## Assignment
Every line below from the one containing "The width and height of the screenshot is (452, 476)." through the one containing "714x588 pixels." is to be printed exactly, with the pictures omitted.
(Task input begins)
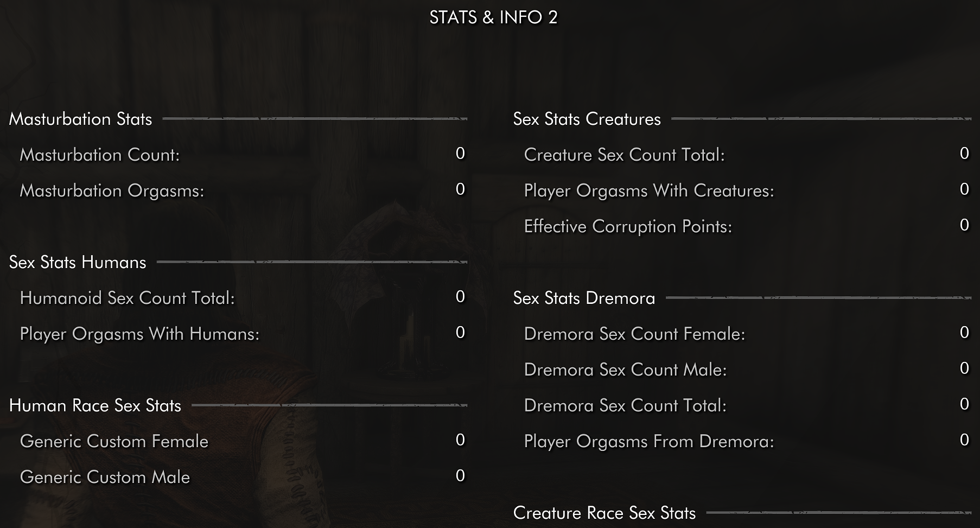
Task: Click the Effective Corruption Points entry
Action: (x=746, y=226)
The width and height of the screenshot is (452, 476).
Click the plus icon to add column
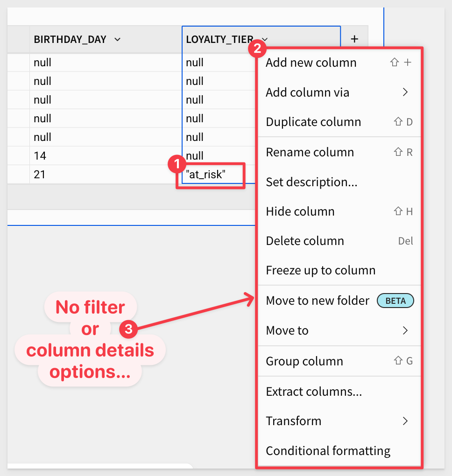click(354, 39)
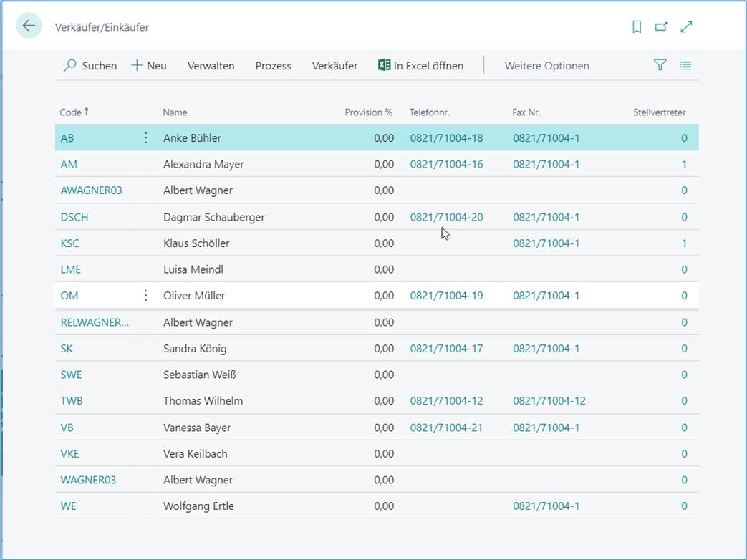
Task: Click the list view layout icon
Action: pyautogui.click(x=685, y=65)

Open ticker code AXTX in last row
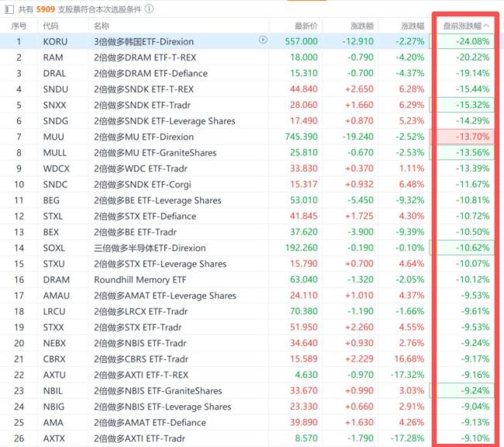[54, 438]
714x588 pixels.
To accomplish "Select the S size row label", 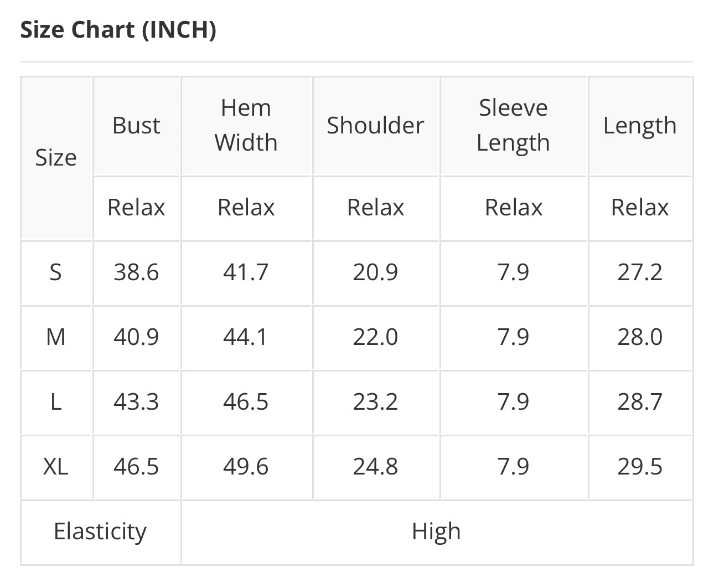I will pyautogui.click(x=56, y=272).
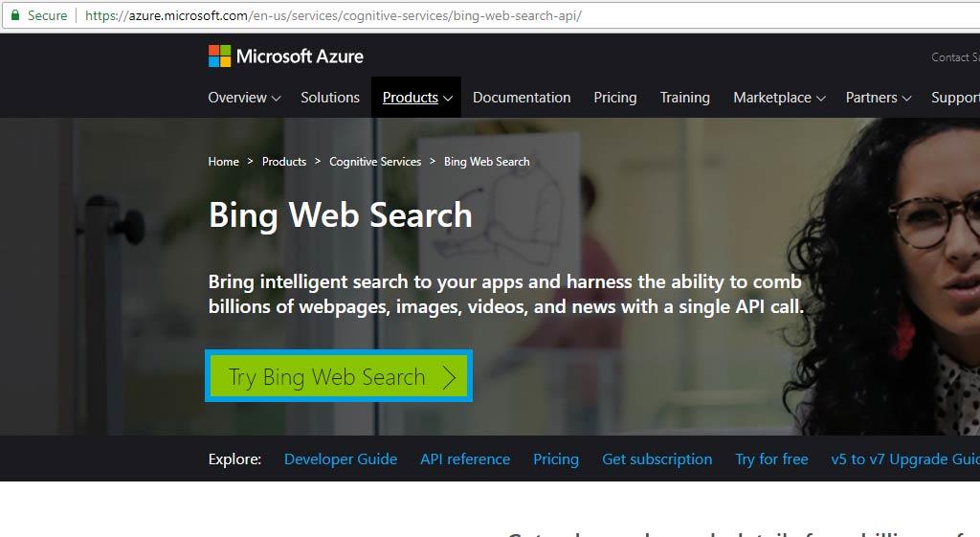Click the green secure padlock icon
The width and height of the screenshot is (980, 537).
[x=15, y=15]
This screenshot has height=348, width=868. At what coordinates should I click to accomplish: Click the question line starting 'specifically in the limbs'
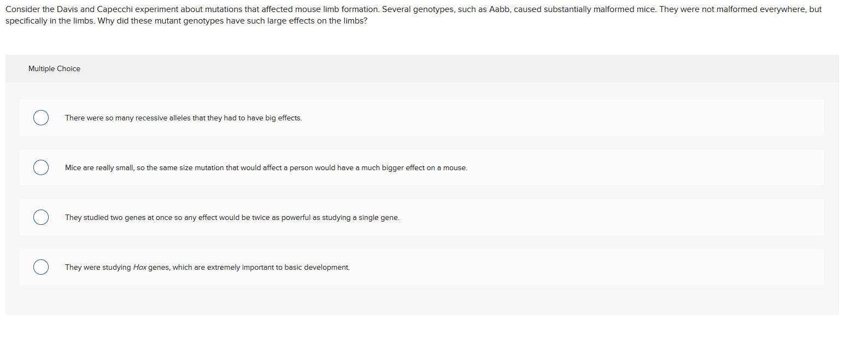pos(186,21)
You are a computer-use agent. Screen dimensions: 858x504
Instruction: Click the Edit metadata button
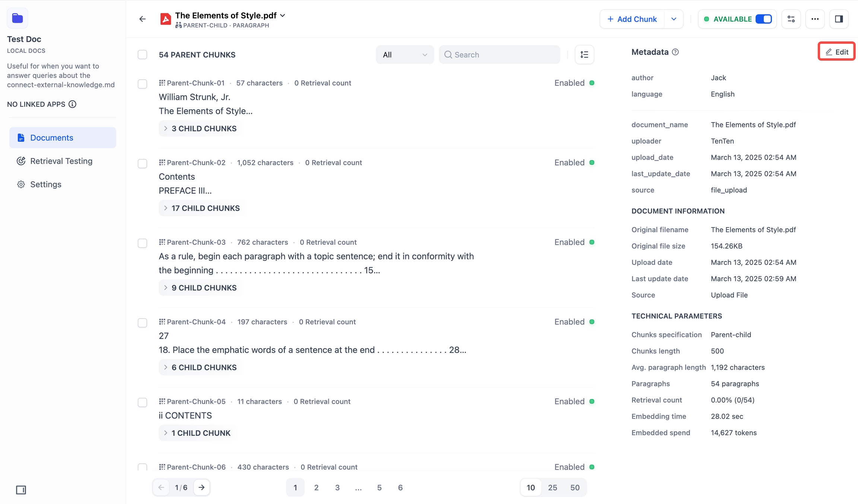tap(836, 52)
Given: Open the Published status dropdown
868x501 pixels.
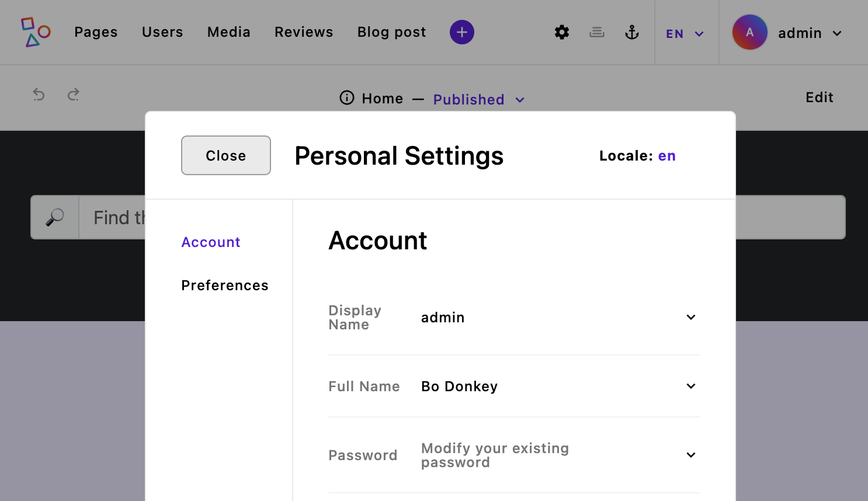Looking at the screenshot, I should click(x=479, y=99).
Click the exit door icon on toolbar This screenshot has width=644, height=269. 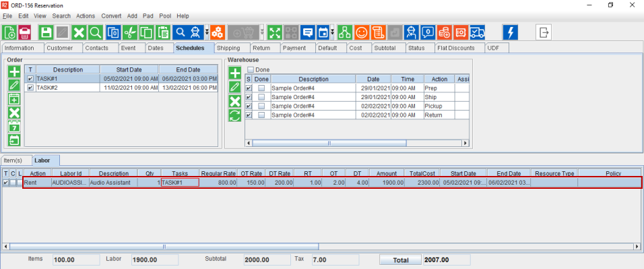[544, 32]
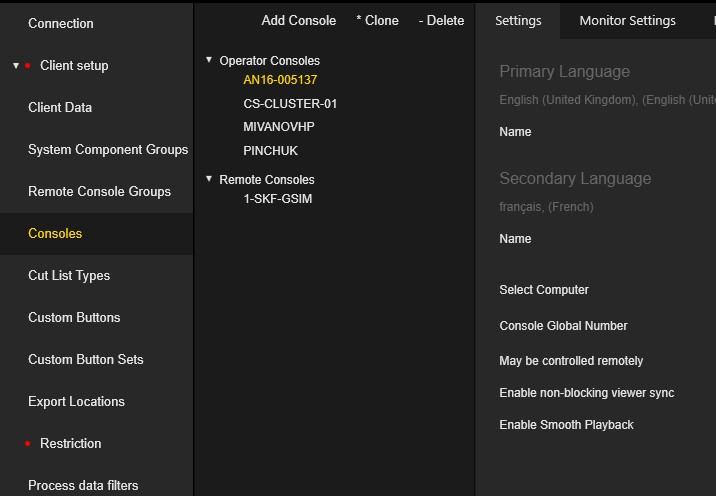Switch to the Monitor Settings tab

(627, 20)

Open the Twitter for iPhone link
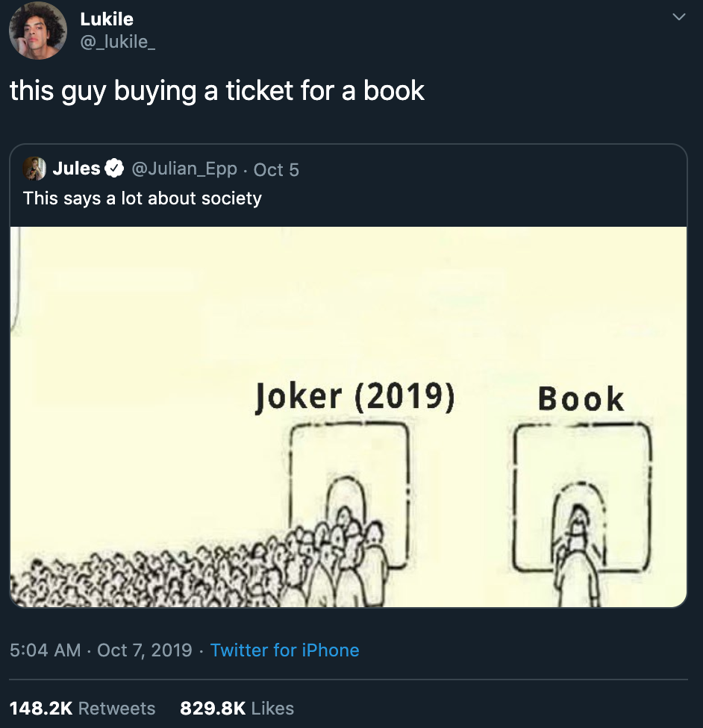click(285, 650)
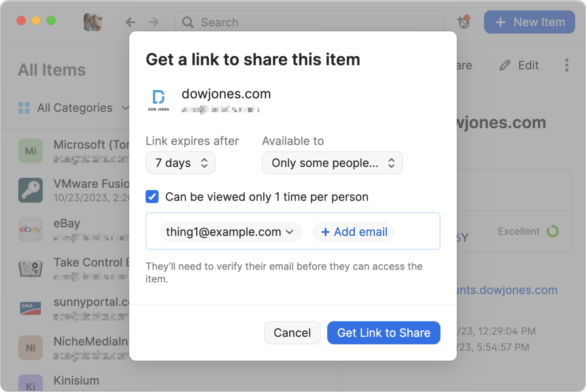Select the Kinisium list item

(169, 382)
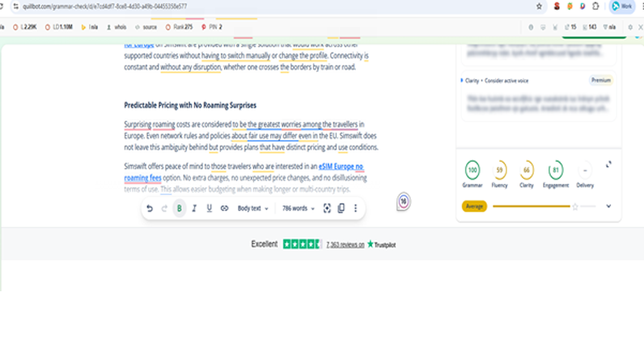The width and height of the screenshot is (644, 360).
Task: Copy the text using the copy icon
Action: click(x=341, y=209)
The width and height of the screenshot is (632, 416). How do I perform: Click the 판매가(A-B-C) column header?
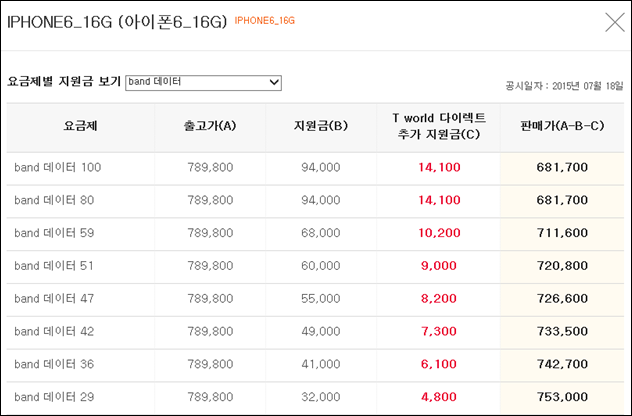click(x=562, y=126)
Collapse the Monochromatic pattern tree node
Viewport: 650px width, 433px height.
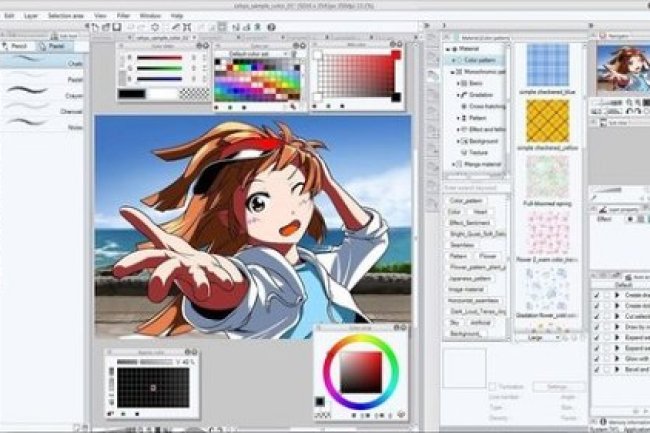453,72
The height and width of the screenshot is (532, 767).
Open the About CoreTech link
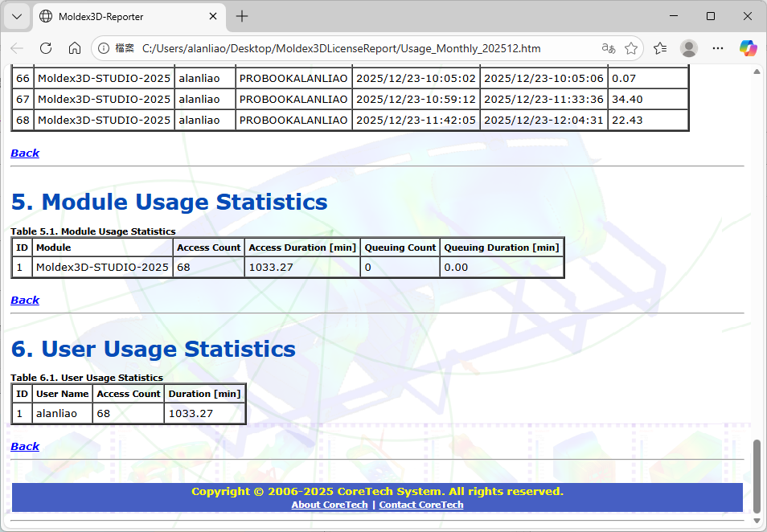click(330, 505)
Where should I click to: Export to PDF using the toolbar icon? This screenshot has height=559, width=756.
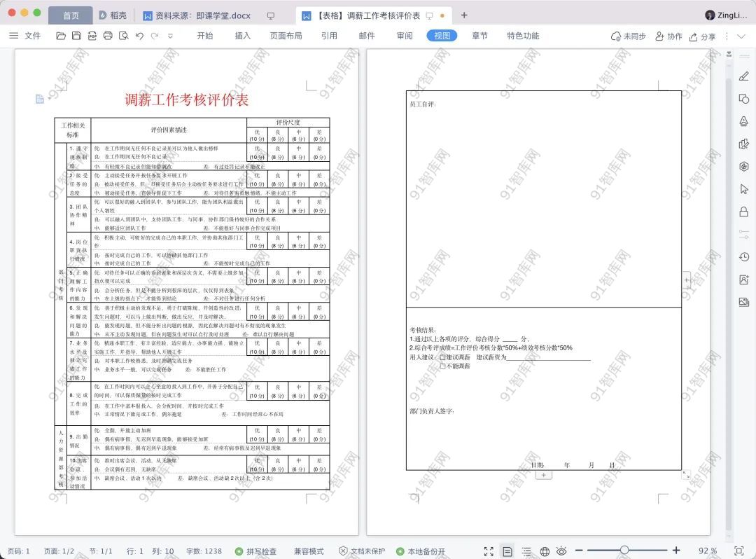click(x=92, y=36)
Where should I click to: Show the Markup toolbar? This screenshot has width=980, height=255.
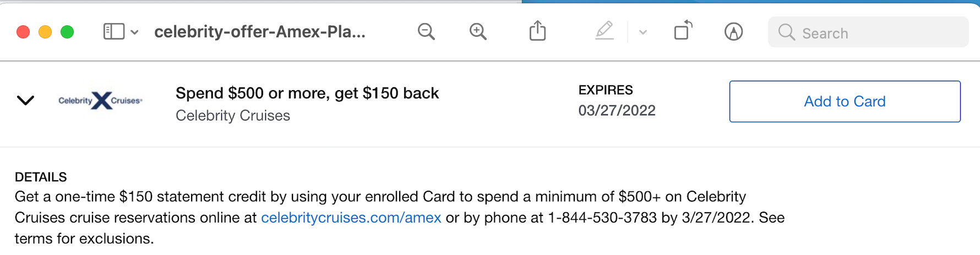733,32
(Task input ends)
## Written response
The width and height of the screenshot is (452, 476).
Click the plus icon to add column
click(354, 39)
Task: Click the list view layout icon
Action: pyautogui.click(x=685, y=65)

Open ticker code AXTX in last row
[54, 438]
714x588 pixels.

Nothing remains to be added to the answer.